> [Instructions for the task] Word for word, copy the records that follow.

[Collected data entries]
BEGIN
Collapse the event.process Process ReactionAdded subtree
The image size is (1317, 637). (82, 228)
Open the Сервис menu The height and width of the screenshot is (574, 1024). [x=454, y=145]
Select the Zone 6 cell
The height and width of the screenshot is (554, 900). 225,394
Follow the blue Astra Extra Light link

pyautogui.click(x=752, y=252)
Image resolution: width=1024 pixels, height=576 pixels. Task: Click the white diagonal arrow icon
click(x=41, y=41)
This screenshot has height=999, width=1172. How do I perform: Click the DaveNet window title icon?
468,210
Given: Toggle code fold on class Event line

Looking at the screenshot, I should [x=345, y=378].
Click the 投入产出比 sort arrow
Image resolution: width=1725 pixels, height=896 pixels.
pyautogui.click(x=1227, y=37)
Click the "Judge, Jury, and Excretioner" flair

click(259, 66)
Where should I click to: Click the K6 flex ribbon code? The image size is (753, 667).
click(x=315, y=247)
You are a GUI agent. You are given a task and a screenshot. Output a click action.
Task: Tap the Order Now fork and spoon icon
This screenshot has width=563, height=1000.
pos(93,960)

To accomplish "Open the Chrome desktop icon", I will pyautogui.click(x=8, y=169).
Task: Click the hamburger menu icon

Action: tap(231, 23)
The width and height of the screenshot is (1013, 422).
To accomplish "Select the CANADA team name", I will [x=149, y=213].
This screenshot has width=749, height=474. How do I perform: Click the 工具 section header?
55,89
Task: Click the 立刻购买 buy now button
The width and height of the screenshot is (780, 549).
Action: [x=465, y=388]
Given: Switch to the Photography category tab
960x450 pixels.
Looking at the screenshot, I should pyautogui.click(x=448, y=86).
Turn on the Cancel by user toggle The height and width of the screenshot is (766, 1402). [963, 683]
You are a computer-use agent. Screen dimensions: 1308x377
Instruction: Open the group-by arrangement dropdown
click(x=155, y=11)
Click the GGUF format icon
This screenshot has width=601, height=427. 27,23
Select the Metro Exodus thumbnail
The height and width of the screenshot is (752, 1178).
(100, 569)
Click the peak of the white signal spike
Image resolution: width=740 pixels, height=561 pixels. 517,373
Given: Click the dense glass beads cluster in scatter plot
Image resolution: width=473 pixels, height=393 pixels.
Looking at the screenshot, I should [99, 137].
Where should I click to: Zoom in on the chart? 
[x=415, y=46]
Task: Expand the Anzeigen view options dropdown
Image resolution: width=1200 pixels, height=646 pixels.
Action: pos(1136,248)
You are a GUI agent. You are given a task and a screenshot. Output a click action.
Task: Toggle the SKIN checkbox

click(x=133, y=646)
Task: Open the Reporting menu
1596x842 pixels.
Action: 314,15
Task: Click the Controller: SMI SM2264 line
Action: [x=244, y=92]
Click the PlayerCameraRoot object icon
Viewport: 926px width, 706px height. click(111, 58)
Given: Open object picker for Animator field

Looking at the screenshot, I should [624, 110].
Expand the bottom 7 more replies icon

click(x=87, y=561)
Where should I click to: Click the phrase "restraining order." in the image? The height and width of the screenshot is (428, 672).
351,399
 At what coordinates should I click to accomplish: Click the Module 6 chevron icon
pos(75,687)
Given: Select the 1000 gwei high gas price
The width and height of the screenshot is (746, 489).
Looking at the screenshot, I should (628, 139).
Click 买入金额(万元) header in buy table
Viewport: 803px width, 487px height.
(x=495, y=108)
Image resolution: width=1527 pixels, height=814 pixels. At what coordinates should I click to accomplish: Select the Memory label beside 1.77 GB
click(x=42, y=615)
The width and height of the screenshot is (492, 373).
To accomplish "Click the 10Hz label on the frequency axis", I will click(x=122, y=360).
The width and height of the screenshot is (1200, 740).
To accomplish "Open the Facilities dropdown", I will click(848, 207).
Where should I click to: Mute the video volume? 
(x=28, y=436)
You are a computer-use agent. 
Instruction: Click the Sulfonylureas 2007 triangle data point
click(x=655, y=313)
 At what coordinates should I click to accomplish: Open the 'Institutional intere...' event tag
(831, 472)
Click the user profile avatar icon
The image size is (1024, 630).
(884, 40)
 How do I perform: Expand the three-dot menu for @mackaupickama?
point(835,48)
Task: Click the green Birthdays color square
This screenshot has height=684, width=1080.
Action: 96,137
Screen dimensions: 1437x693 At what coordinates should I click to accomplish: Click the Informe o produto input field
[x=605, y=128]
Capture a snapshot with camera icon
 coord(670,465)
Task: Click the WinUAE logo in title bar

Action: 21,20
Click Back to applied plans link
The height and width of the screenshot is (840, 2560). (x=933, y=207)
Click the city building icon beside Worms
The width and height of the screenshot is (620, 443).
END
> [Exercise response]
Collapse the event.process Process ReactionAdded subtree
The image size is (1317, 637). (82, 228)
Open the Сервис menu The height and width of the screenshot is (574, 1024). [x=454, y=145]
Select the Zone 6 cell
The height and width of the screenshot is (554, 900). 225,394
Follow the blue Astra Extra Light link

pyautogui.click(x=752, y=252)
Image resolution: width=1024 pixels, height=576 pixels. Task: Click the white diagonal arrow icon
click(x=41, y=41)
This screenshot has height=999, width=1172. How do I perform: Click the DaveNet window title icon?
468,210
Given: Toggle code fold on class Event line

Looking at the screenshot, I should [x=345, y=378].
Click the 投入产出比 sort arrow
Image resolution: width=1725 pixels, height=896 pixels.
pyautogui.click(x=1227, y=37)
Click the "Judge, Jury, and Excretioner" flair

click(259, 66)
Where should I click to: Click the K6 flex ribbon code? The image size is (753, 667).
click(x=315, y=247)
You are a GUI agent. You are given a task and a screenshot. Output a click action.
Task: Tap the Order Now fork and spoon icon
This screenshot has width=563, height=1000.
pos(93,960)

To accomplish "Open the Chrome desktop icon", I will pyautogui.click(x=8, y=169).
Task: Click the hamburger menu icon

Action: tap(231, 23)
The width and height of the screenshot is (1013, 422).
To accomplish "Select the CANADA team name", I will [x=149, y=213].
This screenshot has width=749, height=474. How do I perform: Click the 工具 section header?
55,89
Task: Click the 立刻购买 buy now button
The width and height of the screenshot is (780, 549).
Action: [x=465, y=388]
Given: Switch to the Photography category tab
960x450 pixels.
Looking at the screenshot, I should pyautogui.click(x=448, y=86).
Turn on the Cancel by user toggle The height and width of the screenshot is (766, 1402). [963, 683]
You are a computer-use agent. Screen dimensions: 1308x377
Instruction: Open the group-by arrangement dropdown
click(x=155, y=11)
Click the GGUF format icon
This screenshot has width=601, height=427. 27,23
Select the Metro Exodus thumbnail
The height and width of the screenshot is (752, 1178).
(100, 569)
Click the peak of the white signal spike
Image resolution: width=740 pixels, height=561 pixels. 517,373
Given: Click the dense glass beads cluster in scatter plot
Image resolution: width=473 pixels, height=393 pixels.
Looking at the screenshot, I should [99, 137].
Where should I click to: Zoom in on the chart? 
[x=415, y=46]
Task: Expand the Anzeigen view options dropdown
Image resolution: width=1200 pixels, height=646 pixels.
Action: pos(1136,248)
You are a GUI agent. You are given a task and a screenshot. Output a click action.
Task: Toggle the SKIN checkbox

click(x=133, y=646)
Task: Open the Reporting menu
1596x842 pixels.
Action: 314,15
Task: Click the Controller: SMI SM2264 line
Action: [x=244, y=92]
Click the PlayerCameraRoot object icon
Viewport: 926px width, 706px height. click(111, 58)
Given: Open object picker for Animator field

Looking at the screenshot, I should [624, 110].
Expand the bottom 7 more replies icon

click(x=87, y=561)
Where should I click to: Click the phrase "restraining order." in the image? The height and width of the screenshot is (428, 672).
351,399
 At what coordinates should I click to accomplish: Click the Module 6 chevron icon
pos(75,687)
Given: Select the 1000 gwei high gas price
The width and height of the screenshot is (746, 489).
Looking at the screenshot, I should (628, 139).
Click 买入金额(万元) header in buy table
Viewport: 803px width, 487px height.
(x=495, y=108)
Image resolution: width=1527 pixels, height=814 pixels. At what coordinates should I click to accomplish: Select the Memory label beside 1.77 GB
click(x=42, y=615)
The width and height of the screenshot is (492, 373).
To accomplish "Click the 10Hz label on the frequency axis", I will click(x=122, y=360).
The width and height of the screenshot is (1200, 740).
To accomplish "Open the Facilities dropdown", I will click(848, 207).
Where should I click to: Mute the video volume? 
(x=28, y=436)
You are a computer-use agent. 
Instruction: Click the Sulfonylureas 2007 triangle data point
click(x=655, y=313)
 At what coordinates should I click to accomplish: Open the 'Institutional intere...' event tag
(831, 472)
Click the user profile avatar icon
The image size is (1024, 630).
(884, 40)
 How do I perform: Expand the three-dot menu for @mackaupickama?
point(835,48)
Task: Click the green Birthdays color square
This screenshot has height=684, width=1080.
Action: 96,137
Screen dimensions: 1437x693 At what coordinates should I click to accomplish: Click the Informe o produto input field
[x=605, y=128]
Capture a snapshot with camera icon
 coord(670,465)
Task: Click the WinUAE logo in title bar

Action: 21,20
Click Back to applied plans link
The height and width of the screenshot is (840, 2560). (x=933, y=207)
Click the city building icon beside Worms
The width and height of the screenshot is (620, 443).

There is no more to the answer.